__Task directions__: Please write out exactly the lines of the data below from the line holding "Where should I click to: Click the 登录 link?" through the line holding "Task: Switch to the line chart view", and leave out the rest.

(Recorded data)

=== Begin Enclosure ===

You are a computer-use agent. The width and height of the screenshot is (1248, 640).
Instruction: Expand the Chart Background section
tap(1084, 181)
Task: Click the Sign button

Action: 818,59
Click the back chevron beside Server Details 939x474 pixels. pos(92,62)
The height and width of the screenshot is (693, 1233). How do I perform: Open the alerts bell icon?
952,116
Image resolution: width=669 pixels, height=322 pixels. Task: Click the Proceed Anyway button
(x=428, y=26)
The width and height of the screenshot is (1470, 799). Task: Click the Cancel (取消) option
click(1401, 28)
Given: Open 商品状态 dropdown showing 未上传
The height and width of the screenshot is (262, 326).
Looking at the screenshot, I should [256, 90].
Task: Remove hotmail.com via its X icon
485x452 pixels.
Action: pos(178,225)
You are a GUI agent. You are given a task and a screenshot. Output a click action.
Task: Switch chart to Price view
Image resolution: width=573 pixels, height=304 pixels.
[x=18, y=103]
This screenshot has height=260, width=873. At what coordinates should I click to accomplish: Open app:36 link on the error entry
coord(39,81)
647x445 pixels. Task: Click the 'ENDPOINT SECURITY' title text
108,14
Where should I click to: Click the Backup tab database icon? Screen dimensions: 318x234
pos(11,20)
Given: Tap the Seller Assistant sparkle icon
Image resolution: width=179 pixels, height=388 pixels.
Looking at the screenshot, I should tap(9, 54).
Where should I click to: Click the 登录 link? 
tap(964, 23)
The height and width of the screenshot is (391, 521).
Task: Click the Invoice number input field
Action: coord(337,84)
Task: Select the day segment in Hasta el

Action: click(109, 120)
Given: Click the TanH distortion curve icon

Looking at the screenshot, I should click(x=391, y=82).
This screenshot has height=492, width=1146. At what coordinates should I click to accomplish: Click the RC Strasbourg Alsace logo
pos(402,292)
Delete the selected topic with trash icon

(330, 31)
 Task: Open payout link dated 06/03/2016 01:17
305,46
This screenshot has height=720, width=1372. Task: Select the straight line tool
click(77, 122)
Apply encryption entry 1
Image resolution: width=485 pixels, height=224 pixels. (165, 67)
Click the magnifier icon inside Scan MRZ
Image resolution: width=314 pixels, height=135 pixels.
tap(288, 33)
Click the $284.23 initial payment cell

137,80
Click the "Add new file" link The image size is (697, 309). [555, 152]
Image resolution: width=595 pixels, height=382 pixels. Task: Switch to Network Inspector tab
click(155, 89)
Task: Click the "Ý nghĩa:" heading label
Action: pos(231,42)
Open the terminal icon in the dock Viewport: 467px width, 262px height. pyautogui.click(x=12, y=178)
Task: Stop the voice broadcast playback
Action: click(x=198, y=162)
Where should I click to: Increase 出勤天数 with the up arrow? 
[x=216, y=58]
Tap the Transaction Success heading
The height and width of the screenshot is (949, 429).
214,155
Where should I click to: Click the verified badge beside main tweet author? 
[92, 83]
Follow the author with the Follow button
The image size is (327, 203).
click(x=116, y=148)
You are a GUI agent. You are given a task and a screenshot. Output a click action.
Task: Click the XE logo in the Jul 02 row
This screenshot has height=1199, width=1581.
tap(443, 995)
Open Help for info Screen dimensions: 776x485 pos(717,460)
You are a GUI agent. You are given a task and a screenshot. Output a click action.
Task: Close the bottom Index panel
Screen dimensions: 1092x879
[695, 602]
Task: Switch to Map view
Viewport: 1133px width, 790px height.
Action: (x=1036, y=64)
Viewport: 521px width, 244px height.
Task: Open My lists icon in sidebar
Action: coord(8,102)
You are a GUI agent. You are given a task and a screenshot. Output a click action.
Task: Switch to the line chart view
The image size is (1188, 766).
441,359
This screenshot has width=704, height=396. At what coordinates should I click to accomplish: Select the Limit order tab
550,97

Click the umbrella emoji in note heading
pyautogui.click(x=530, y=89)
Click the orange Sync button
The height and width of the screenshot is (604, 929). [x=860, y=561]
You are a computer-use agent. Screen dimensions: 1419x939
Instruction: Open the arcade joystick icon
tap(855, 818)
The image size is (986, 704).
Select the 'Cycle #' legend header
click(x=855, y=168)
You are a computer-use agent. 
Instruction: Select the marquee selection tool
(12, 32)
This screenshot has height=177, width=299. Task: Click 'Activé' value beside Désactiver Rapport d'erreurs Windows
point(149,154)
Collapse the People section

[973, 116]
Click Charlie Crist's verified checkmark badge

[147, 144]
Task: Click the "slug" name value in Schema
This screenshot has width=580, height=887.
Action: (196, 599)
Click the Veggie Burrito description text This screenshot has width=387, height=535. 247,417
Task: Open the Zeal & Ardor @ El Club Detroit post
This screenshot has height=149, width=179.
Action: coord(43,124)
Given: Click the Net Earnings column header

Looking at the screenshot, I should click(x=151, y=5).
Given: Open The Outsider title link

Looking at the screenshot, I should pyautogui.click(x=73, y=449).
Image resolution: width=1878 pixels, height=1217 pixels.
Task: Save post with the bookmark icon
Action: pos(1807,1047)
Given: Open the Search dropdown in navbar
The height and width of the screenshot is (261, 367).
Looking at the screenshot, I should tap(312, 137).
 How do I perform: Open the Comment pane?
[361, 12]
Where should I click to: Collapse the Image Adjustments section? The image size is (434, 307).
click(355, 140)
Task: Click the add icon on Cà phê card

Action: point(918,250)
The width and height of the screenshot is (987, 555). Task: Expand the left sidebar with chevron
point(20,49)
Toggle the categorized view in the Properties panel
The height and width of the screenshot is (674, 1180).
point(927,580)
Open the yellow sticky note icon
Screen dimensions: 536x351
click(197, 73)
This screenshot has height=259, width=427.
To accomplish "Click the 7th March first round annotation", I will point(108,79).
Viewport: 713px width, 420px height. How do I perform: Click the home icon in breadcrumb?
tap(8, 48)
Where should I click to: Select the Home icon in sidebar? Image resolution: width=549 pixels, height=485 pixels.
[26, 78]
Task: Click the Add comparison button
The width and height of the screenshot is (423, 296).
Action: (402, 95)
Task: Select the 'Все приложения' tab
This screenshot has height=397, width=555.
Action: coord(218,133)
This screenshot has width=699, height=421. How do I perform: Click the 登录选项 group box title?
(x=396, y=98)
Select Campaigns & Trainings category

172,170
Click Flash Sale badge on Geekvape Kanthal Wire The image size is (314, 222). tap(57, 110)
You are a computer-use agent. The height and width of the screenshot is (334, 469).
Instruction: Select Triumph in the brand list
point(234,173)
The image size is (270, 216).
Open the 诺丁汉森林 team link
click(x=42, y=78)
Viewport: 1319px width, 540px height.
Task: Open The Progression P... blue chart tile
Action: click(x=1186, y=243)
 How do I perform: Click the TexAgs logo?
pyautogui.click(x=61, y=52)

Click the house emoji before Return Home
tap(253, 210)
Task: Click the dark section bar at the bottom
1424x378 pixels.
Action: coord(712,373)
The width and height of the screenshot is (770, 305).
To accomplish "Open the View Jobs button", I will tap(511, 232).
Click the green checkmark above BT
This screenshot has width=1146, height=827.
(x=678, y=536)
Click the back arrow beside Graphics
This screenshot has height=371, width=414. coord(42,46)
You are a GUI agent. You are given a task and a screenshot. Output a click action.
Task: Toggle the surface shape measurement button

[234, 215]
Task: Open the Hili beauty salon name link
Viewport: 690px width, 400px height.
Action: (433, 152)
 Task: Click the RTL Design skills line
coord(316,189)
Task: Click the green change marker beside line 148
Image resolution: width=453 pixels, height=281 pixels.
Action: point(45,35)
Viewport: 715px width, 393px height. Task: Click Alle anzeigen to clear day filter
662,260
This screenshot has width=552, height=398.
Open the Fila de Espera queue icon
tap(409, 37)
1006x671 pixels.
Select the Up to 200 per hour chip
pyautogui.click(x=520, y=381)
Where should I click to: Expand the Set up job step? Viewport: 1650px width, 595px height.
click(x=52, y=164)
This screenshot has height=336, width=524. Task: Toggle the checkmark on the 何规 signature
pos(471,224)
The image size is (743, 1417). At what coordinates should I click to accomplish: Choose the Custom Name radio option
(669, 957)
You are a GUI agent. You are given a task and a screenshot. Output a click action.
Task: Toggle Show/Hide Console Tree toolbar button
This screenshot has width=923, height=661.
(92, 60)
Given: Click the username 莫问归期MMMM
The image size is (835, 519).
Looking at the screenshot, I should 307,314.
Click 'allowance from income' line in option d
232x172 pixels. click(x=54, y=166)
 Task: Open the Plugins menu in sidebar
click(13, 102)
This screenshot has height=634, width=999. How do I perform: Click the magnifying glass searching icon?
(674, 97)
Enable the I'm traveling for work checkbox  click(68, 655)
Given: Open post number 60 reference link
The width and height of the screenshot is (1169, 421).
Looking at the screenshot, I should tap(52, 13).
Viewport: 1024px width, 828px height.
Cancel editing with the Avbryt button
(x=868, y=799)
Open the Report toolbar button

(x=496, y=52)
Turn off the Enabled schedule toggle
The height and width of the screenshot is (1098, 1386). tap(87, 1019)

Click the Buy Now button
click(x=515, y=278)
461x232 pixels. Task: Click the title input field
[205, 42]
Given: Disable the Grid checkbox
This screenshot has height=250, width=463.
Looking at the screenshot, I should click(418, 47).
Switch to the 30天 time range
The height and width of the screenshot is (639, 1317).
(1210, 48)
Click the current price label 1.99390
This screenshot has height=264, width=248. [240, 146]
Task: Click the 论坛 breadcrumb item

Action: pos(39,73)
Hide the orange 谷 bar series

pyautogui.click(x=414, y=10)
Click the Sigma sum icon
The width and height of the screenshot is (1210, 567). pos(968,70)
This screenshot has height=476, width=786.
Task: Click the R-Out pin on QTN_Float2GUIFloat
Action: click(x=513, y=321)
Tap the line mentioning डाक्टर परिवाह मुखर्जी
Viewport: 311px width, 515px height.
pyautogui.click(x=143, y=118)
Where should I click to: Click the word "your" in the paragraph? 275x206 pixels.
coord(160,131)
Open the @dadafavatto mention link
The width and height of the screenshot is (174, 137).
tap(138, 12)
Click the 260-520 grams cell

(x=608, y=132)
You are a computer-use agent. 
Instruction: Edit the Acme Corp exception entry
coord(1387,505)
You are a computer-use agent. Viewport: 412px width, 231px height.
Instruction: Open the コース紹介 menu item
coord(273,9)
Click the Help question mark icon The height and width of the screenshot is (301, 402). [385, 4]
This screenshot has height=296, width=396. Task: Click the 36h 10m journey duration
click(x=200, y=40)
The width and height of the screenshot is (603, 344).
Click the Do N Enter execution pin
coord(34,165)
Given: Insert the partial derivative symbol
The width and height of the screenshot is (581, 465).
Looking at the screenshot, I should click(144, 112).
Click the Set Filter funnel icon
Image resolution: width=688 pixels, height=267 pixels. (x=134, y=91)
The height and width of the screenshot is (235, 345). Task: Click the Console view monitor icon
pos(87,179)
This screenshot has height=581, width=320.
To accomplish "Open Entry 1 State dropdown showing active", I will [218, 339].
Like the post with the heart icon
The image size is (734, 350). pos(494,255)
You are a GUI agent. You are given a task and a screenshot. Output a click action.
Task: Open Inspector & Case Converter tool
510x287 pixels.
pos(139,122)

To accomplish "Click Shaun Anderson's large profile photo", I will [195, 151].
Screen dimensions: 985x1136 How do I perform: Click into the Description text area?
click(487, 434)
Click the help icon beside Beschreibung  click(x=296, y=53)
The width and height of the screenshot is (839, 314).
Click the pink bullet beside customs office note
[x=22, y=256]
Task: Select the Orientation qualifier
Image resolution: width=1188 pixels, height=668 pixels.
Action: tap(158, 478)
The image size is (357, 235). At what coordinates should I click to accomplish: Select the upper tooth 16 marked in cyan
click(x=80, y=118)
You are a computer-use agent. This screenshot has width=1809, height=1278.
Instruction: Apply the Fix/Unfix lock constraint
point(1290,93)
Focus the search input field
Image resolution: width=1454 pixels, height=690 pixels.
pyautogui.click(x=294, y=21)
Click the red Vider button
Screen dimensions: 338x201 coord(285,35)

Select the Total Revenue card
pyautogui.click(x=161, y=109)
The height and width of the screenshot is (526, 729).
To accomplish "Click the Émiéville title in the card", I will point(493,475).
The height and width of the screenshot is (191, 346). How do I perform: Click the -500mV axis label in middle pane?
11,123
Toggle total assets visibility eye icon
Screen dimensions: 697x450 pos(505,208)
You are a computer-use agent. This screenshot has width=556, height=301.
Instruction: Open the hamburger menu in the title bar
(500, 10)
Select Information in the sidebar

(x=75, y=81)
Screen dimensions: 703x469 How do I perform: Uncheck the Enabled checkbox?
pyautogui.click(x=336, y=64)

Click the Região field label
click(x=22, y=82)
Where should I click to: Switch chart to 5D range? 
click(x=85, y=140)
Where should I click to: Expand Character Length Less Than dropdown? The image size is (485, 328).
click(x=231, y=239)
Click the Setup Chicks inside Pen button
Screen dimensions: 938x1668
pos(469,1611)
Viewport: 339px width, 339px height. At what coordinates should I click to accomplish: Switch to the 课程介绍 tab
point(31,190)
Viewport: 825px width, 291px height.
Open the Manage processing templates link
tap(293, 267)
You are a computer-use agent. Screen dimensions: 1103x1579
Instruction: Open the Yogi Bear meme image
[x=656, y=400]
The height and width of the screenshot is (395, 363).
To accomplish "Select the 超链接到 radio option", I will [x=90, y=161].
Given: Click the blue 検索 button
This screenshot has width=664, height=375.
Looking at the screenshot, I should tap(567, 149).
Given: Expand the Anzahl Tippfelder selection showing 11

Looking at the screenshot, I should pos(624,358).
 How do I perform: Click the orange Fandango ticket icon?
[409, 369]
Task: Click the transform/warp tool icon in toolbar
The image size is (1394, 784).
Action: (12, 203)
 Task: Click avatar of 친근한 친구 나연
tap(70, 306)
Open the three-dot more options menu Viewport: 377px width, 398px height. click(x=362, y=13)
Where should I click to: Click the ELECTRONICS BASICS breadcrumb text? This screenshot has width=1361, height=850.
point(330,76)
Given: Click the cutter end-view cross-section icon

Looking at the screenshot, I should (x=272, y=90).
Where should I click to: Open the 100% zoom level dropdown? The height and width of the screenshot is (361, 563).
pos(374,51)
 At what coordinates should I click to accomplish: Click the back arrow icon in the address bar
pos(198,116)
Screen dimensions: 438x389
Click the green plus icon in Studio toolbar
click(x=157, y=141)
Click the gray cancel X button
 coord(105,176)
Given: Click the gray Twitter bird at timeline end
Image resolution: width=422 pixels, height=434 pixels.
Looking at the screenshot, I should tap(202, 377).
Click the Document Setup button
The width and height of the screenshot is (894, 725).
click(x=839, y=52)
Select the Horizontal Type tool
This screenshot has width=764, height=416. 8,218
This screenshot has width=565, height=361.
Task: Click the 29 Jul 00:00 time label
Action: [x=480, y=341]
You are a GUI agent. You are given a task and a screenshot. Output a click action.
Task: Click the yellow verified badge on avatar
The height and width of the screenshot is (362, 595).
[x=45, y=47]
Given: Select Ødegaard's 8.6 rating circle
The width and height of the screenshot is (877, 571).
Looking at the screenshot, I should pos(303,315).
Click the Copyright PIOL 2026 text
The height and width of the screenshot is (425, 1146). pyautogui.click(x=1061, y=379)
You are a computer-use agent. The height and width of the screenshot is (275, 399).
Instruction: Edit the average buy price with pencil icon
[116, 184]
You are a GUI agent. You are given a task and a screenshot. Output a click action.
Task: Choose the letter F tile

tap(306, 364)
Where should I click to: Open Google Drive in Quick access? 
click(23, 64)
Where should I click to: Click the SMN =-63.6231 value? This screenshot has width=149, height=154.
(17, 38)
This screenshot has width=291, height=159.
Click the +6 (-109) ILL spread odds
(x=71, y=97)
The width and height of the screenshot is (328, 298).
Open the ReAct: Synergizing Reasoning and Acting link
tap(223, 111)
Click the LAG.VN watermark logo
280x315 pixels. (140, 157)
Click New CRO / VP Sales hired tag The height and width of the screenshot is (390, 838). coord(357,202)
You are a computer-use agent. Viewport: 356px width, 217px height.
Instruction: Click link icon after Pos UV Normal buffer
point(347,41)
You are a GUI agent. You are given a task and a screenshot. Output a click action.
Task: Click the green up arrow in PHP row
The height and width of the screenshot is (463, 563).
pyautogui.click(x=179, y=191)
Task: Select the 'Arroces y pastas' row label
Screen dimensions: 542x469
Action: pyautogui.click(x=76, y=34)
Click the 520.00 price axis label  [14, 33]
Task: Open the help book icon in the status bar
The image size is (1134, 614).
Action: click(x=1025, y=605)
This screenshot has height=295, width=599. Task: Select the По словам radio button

=== End Enclosure ===

__Reply to the task__:
Where should I click to: Click the 登录 link? 
tap(964, 23)
The height and width of the screenshot is (391, 521).
Task: Click the Invoice number input field
Action: coord(337,84)
Task: Select the day segment in Hasta el

Action: click(109, 120)
Given: Click the TanH distortion curve icon

Looking at the screenshot, I should click(x=391, y=82).
This screenshot has height=492, width=1146. At what coordinates should I click to accomplish: Click the RC Strasbourg Alsace logo
pos(402,292)
Delete the selected topic with trash icon

(330, 31)
 Task: Open payout link dated 06/03/2016 01:17
305,46
This screenshot has height=720, width=1372. Task: Select the straight line tool
click(77, 122)
Apply encryption entry 1
Image resolution: width=485 pixels, height=224 pixels. (165, 67)
Click the magnifier icon inside Scan MRZ
Image resolution: width=314 pixels, height=135 pixels.
tap(288, 33)
Click the $284.23 initial payment cell

137,80
Click the "Add new file" link The image size is (697, 309). [555, 152]
Image resolution: width=595 pixels, height=382 pixels. Task: Switch to Network Inspector tab
click(155, 89)
Task: Click the "Ý nghĩa:" heading label
Action: pos(231,42)
Open the terminal icon in the dock Viewport: 467px width, 262px height. pyautogui.click(x=12, y=178)
Task: Stop the voice broadcast playback
Action: click(x=198, y=162)
Where should I click to: Increase 出勤天数 with the up arrow? 
[x=216, y=58]
Tap the Transaction Success heading
The height and width of the screenshot is (949, 429).
214,155
Where should I click to: Click the verified badge beside main tweet author? 
[92, 83]
Follow the author with the Follow button
The image size is (327, 203).
click(x=116, y=148)
You are a GUI agent. You are given a task and a screenshot. Output a click action.
Task: Click the XE logo in the Jul 02 row
This screenshot has height=1199, width=1581.
tap(443, 995)
Open Help for info Screen dimensions: 776x485 pos(717,460)
You are a GUI agent. You are given a task and a screenshot. Output a click action.
Task: Close the bottom Index panel
Screen dimensions: 1092x879
[695, 602]
Task: Switch to Map view
Viewport: 1133px width, 790px height.
Action: (x=1036, y=64)
Viewport: 521px width, 244px height.
Task: Open My lists icon in sidebar
Action: coord(8,102)
You are a GUI agent. You are given a task and a screenshot. Output a click action.
Task: Switch to the line chart view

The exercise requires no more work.